Stated goal:
Rewrite the data from the line containing "Screen dimensions: 690x431" through the line containing "[x=100, y=158]", swapping "taskbar" for "dock" and leaving everything else unchanged. Omit the pictures.

Information supplied:

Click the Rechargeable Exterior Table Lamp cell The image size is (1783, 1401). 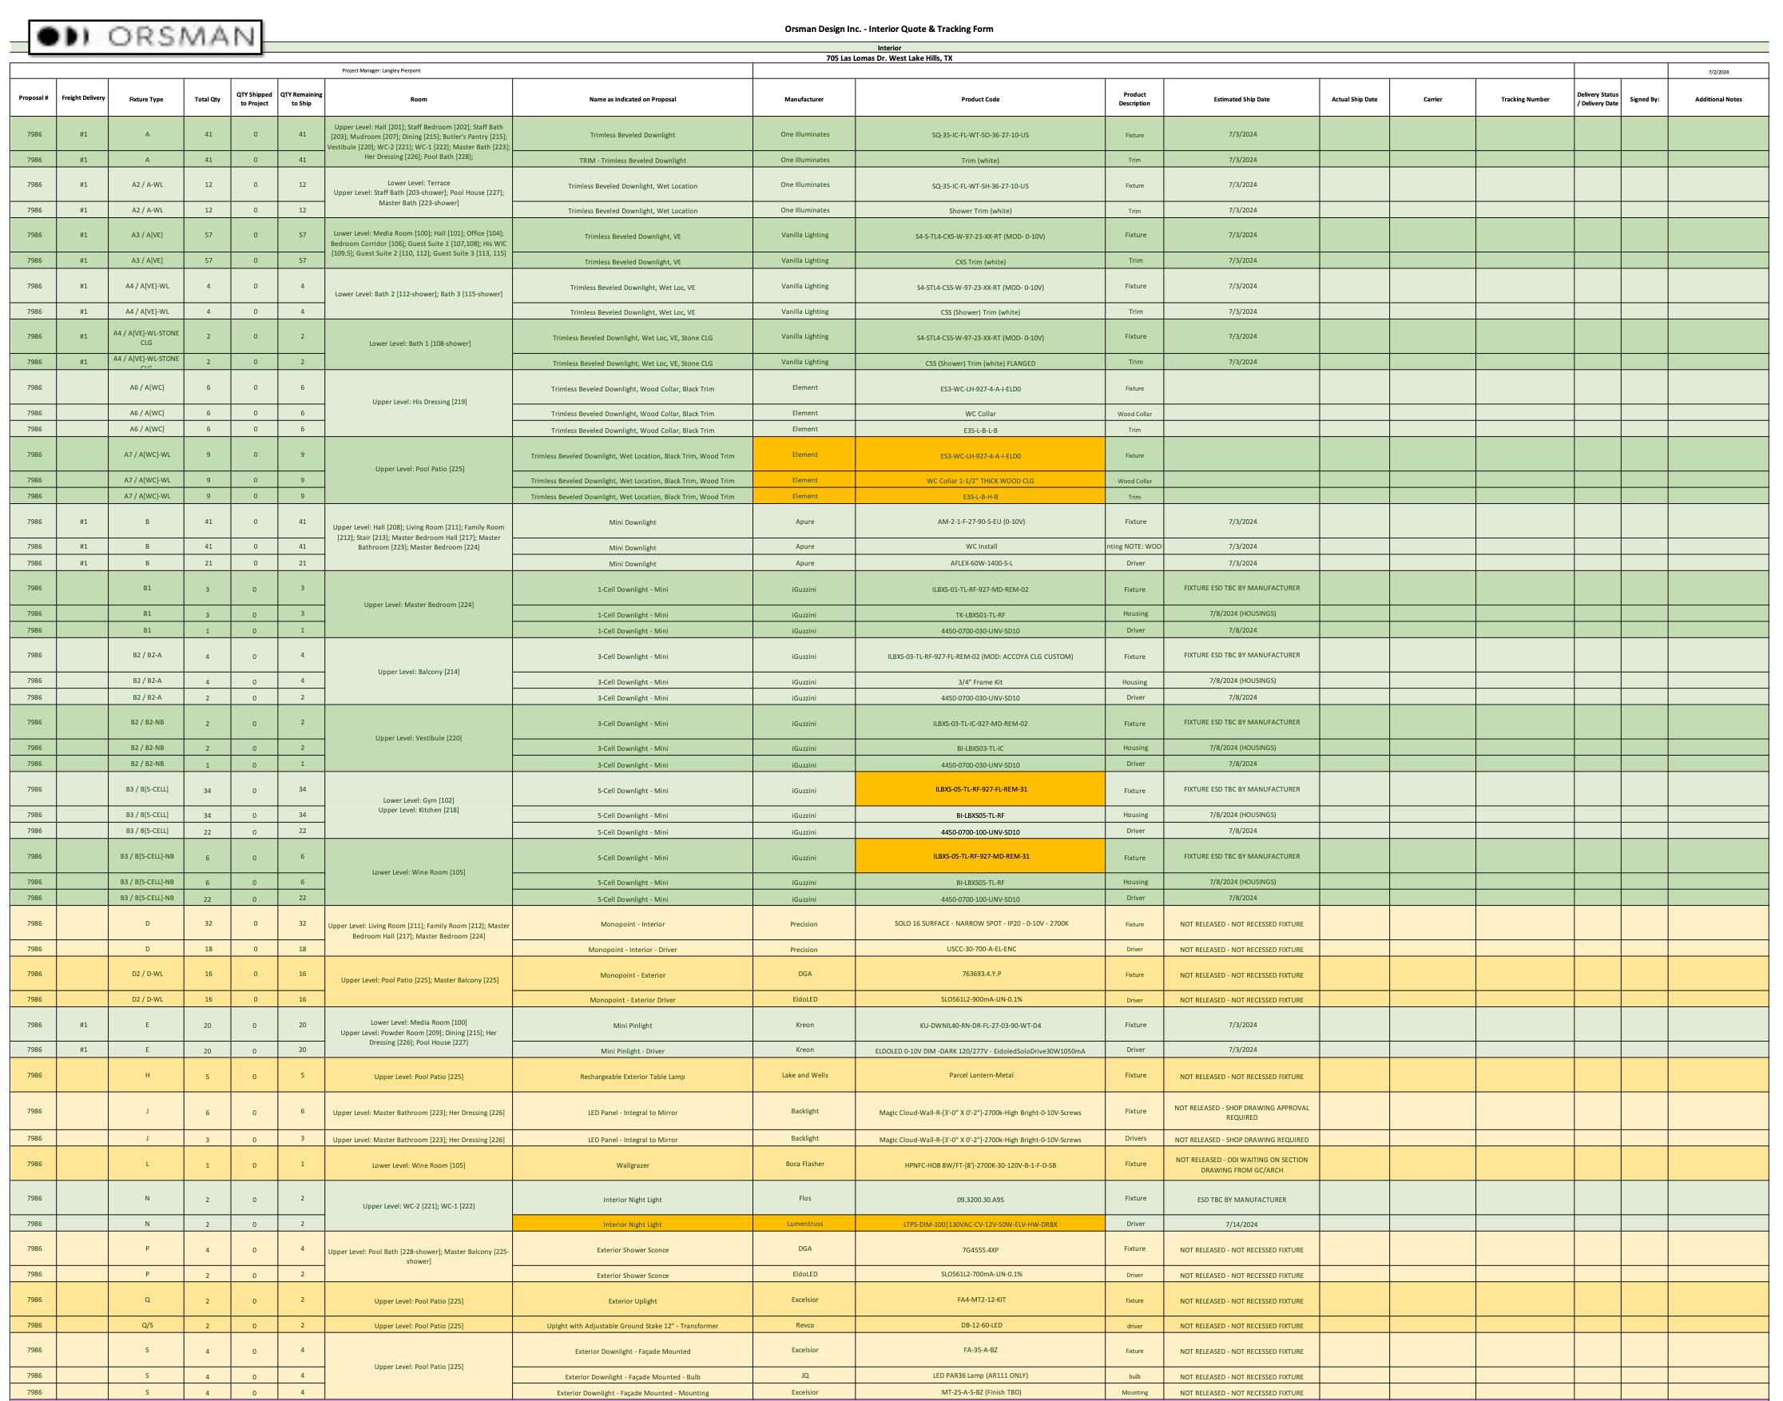632,1076
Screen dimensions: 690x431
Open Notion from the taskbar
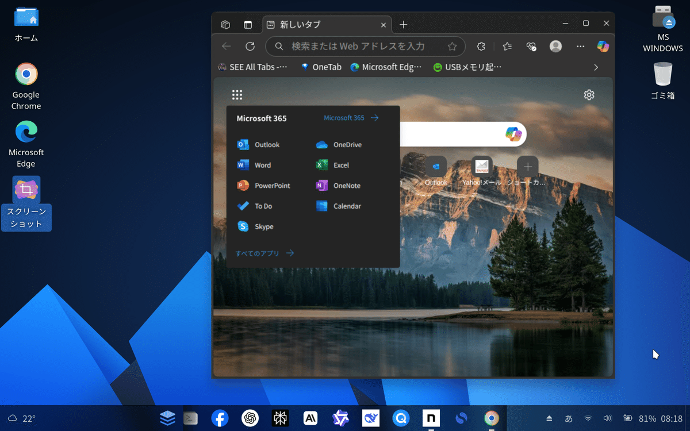pyautogui.click(x=431, y=418)
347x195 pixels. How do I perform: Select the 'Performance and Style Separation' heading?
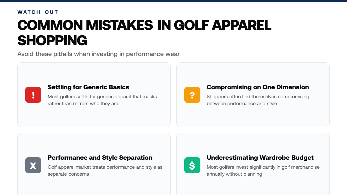[x=100, y=158]
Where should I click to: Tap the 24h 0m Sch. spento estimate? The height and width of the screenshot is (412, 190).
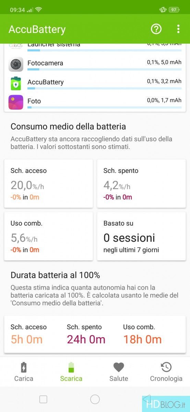click(x=86, y=340)
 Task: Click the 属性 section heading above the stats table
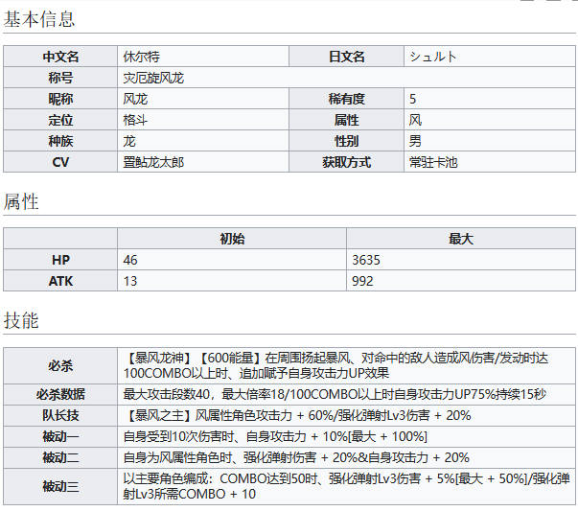pyautogui.click(x=21, y=201)
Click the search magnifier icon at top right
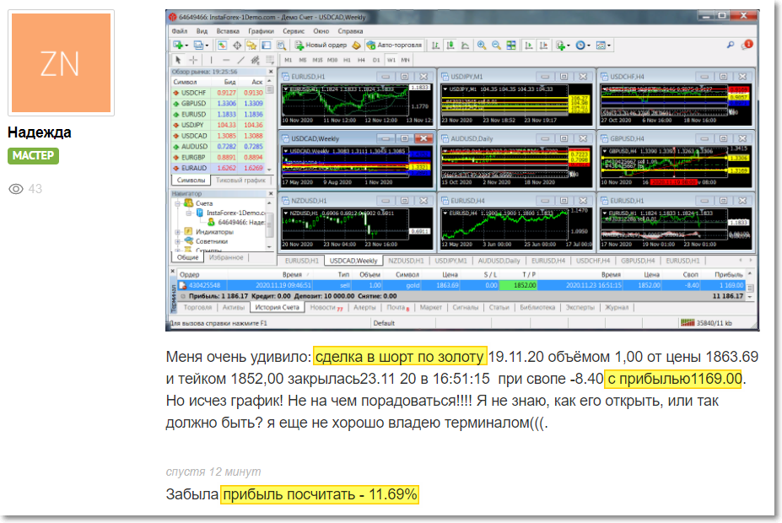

Full answer:
Screen dimensions: 690x431
Open Notion from the dock
pyautogui.click(x=431, y=418)
347x195 pixels. How do I perform: Select the 'Performance and Style Separation' heading?
[x=100, y=158]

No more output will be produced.